### Directions
Write the records out again in full, word for word.

### Material to process
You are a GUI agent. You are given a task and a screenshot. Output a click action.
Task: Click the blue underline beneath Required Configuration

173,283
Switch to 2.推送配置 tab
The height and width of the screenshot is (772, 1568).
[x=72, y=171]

### Solution to the problem
You are a GUI agent. You are given a task and a screenshot. Output a click action.
Task: Click the blue underline beneath Required Configuration

173,283
Switch to 2.推送配置 tab
The height and width of the screenshot is (772, 1568).
[x=72, y=171]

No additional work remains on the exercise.